Le post X de Jacob Coxon, chercheur qui a claqué la porte d'Anthropic après quatre mois en abandonnant son equity, a dépassé les 150 millions de vues. Il y écrit que "the people building AI earnestly believe that it could kill us all by the end of the decade" et accuse Anthropic et OpenAI de "gambling with our lives". Selon Axios, plus de vingt élus du Congrès ont depuis publiquement réclamé un tour de vis réglementaire.

Le Speaker Mike Johnson, lui, ne programme rien de large. Son bureau a confirmé un seul vote la semaine prochaine, en procédure accélérée dite "suspension" : le Ratepayer Protection Act, texte bipartisan qui obligerait les régulateurs d'État à envisager de faire porter aux data centers le coût des nouvelles capacités électriques dont ils dépendent. La Chambre siégera quatre jours de plus avant Election Day, puis part six semaines en récession.

Rep. Anna Paulina Luna (R-Fla) a demandé à Johnson de rappeler la Chambre pour une "special session on AI", écrivant : "Partisan politics aside, there are massive implications of a race towards super intelligence." Rep. Lori Trahan (D-Mass), coauteure du FRONTIER Act déposé en juillet avec Rep. Jay Obernolte (R-Calif), a dit à CNBC que le soutien bipartisan avait atteint "a tipping point" : "my phone has rung off the hook this week with rank-and-file Democrats and Republicans who want to see action". Rep. Ted Lieu (D-Calif) veut faire avancer son AI Kill Switch Act, qui imposerait aux fournisseurs de garder un mécanisme d'arrêt d'urgence.

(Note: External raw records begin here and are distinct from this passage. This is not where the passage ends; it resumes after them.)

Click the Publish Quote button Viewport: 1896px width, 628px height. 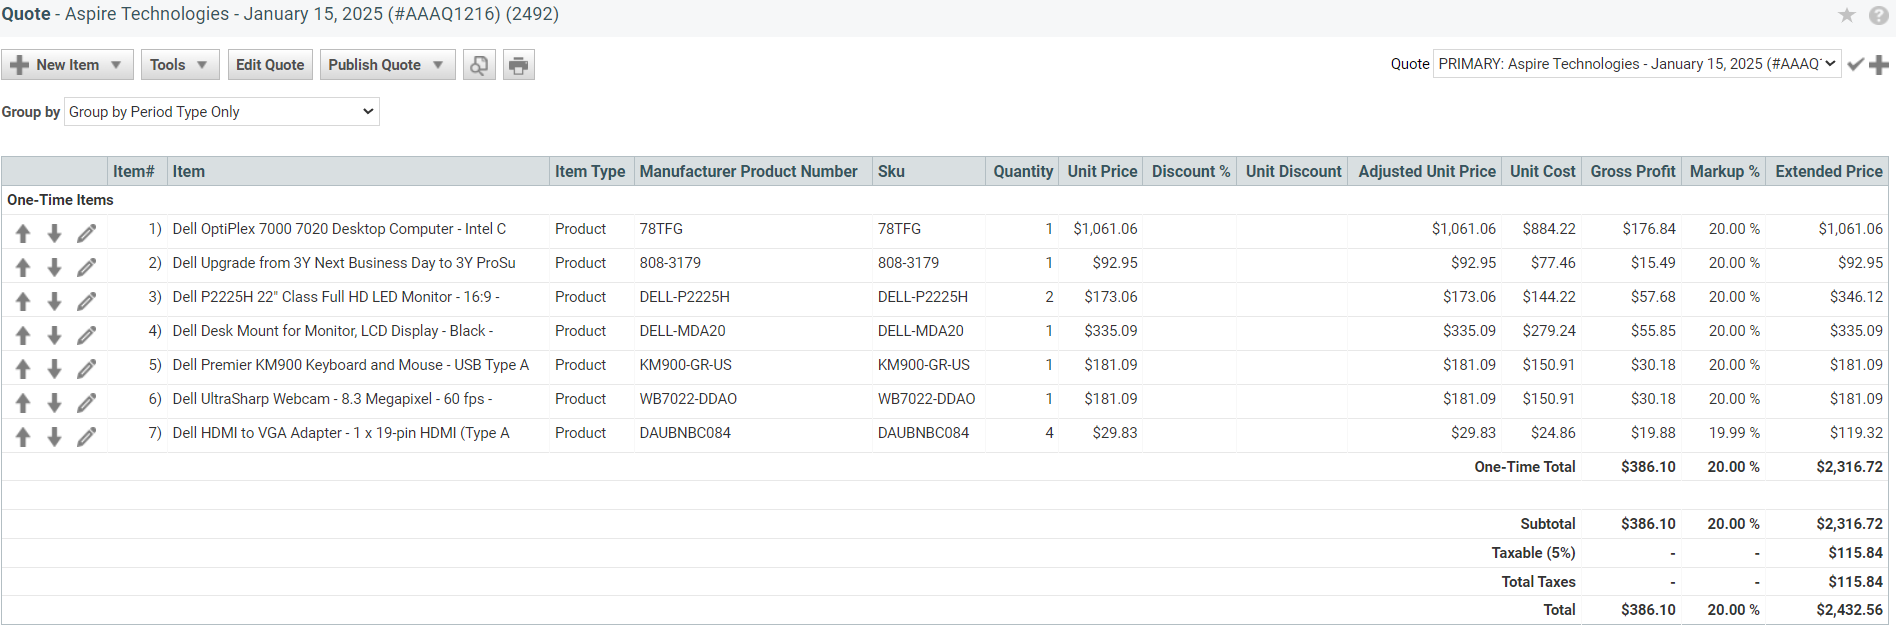(386, 65)
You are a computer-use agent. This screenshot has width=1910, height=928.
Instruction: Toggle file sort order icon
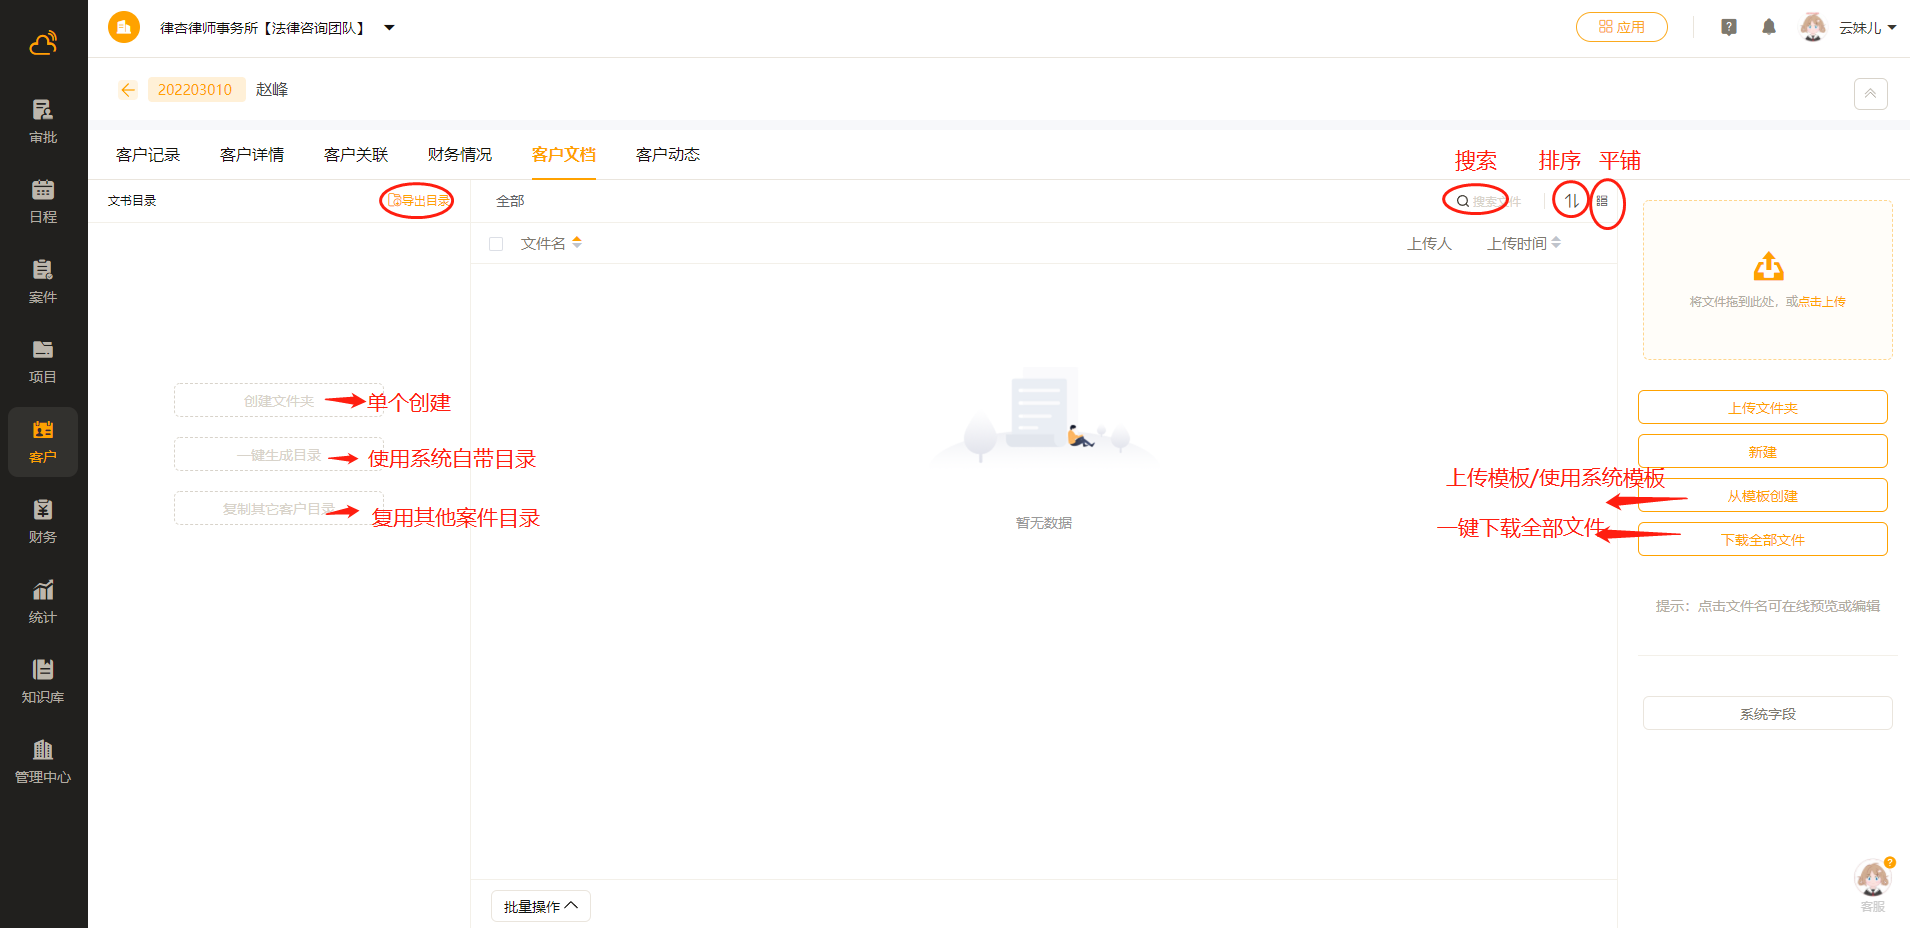pos(1572,201)
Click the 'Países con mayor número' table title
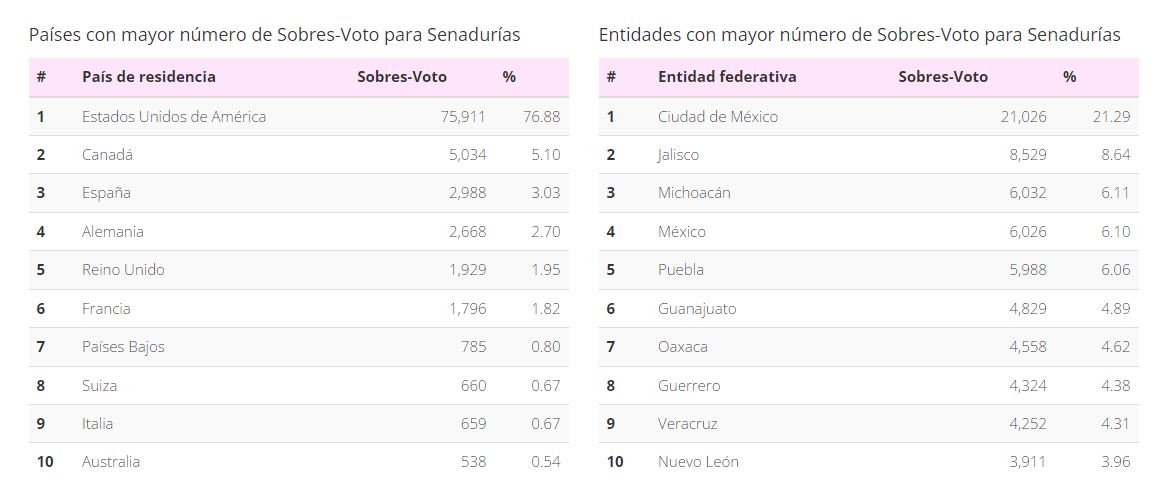Screen dimensions: 1154x500 pyautogui.click(x=274, y=35)

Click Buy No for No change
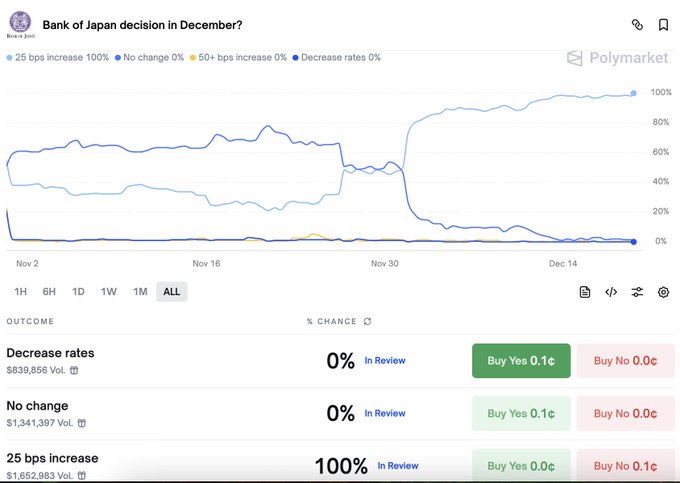(x=625, y=413)
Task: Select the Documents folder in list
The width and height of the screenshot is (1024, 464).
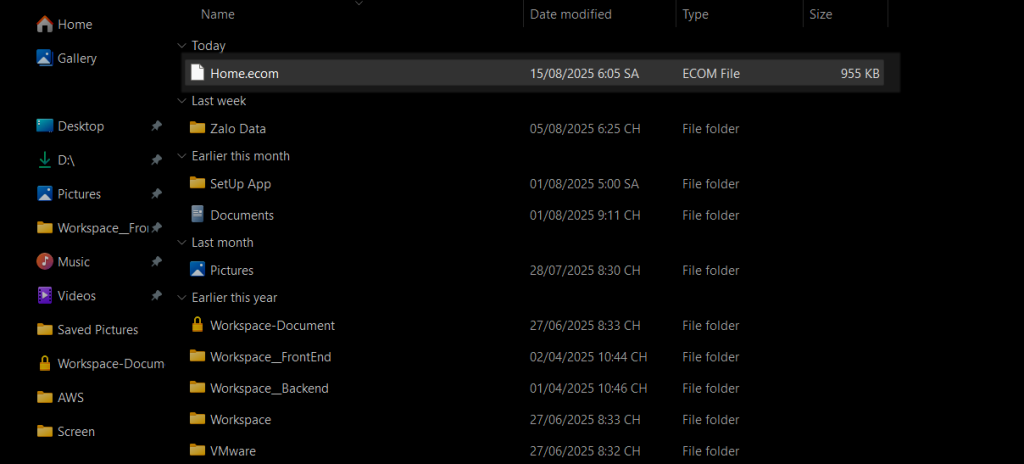Action: pyautogui.click(x=534, y=215)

Tout le monde n'y croit pas. Un ranking member cité sous anonymat balaye Coxon : "I think he's wrong", ajoutant qu'"anyone who has come to me with extreme predictions like that usually undermines their credibility". Coxon lui-même précise que les systèmes actuels ne posent pas de menace d'extinction ; sa crainte porte sur des systèmes qui s'amélioreraient sans humains dans la boucle. Evan Hubinger, alignment science lead d'Anthropic, a répondu en public en évaluant à plus de 10 % la probabilité que l'IA tue tous les humains sur la prochaine décennie.

Beaucoup de Démocrates disent viser 2027, s'ils reprennent une chambre. C'est le troisième acte de la semaine sur notre tracker régulation, après Trump qui écarte les alertes extinction au nom de la course contre la Chine.